Whitmania: Round VII, God.
I found in reading “Song of Myself” this passage:I hear and behold God in every object, yet understand God not in the least,
Nor do I understand who there can be more wonderful than myself.
Why should I wish to see God better than this day?
I see something of God each hour of the twenty-four, and each moment then,
In the faces of men and women I see God, and in my own face in the glass,
I find letter from God dropt in the street, and every one is sign’d by God’s name,
And I will leave them where they are, for I know that wheresoe’er I go
Others will punctually come for ever and ever.

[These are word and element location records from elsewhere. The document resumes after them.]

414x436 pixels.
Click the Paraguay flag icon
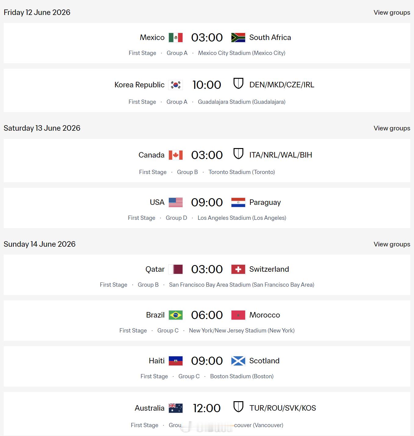[x=238, y=202]
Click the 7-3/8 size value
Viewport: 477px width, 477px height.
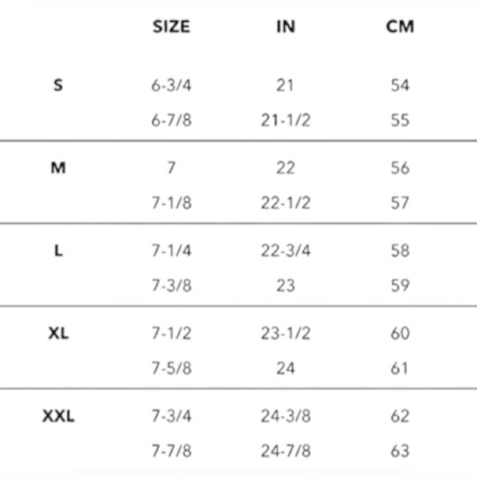171,286
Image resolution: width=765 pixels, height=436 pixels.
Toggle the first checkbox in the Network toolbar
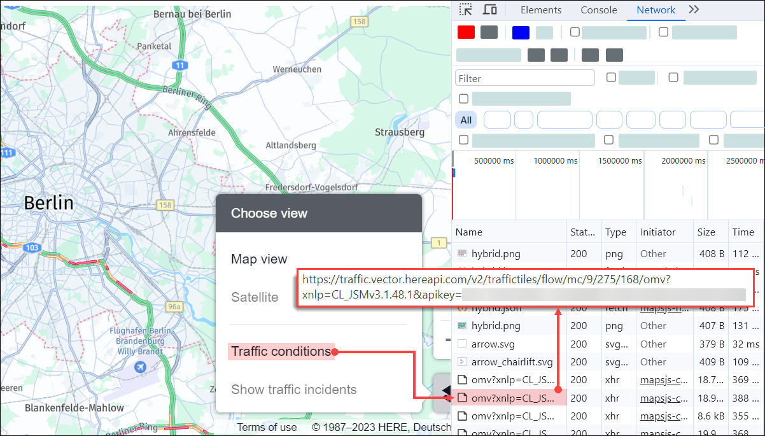pos(575,32)
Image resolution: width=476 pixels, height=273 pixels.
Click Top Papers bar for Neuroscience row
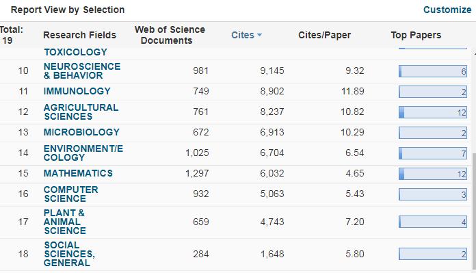(x=433, y=71)
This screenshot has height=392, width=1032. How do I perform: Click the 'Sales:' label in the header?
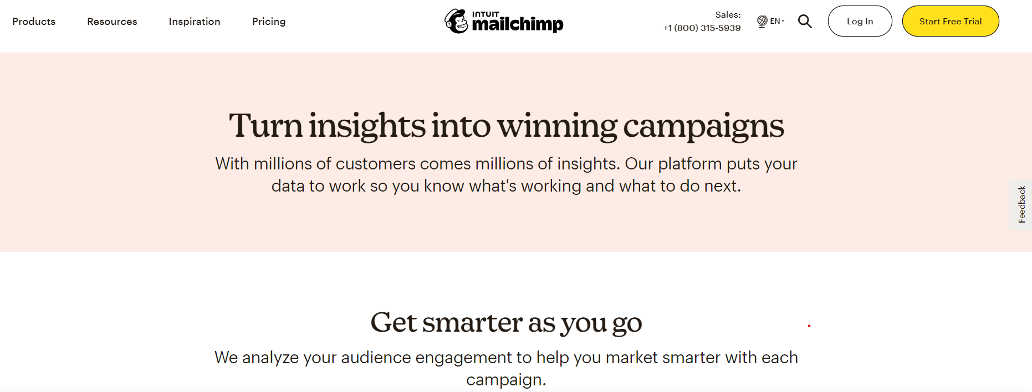pos(728,15)
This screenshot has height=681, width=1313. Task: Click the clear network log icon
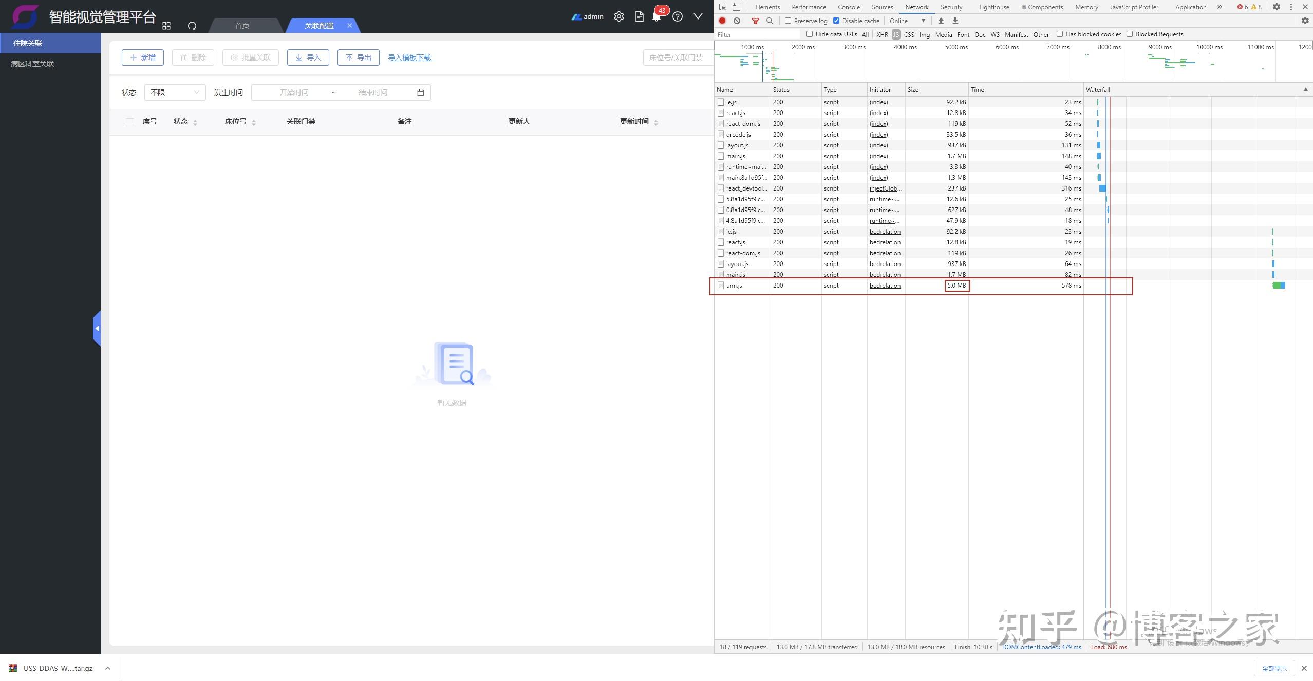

I find in this passage echoes of Blake; first the idea of the macrocosm in the microcosm. The speaker of the poem sees God in every object that he encounters, no matter how small it is. Whitman sees God in the macrocosm because God’s character is infinite. Even though the speaker is able to see God in all aspects of life, he still does not understand him in the least. Although he is able to experience some of God in reality, he does not mistake that for the whole as the Enlightenment thinkers did.
In following Blake, Whitman also, it would seem, has a problem with churches who claim to know all there is about God and create dogma surrounding their knowledge. Through this poem, Whitman shows how it is wrong for churches to place limits on God. He sees God as infinite and putting Him in a box is wrong.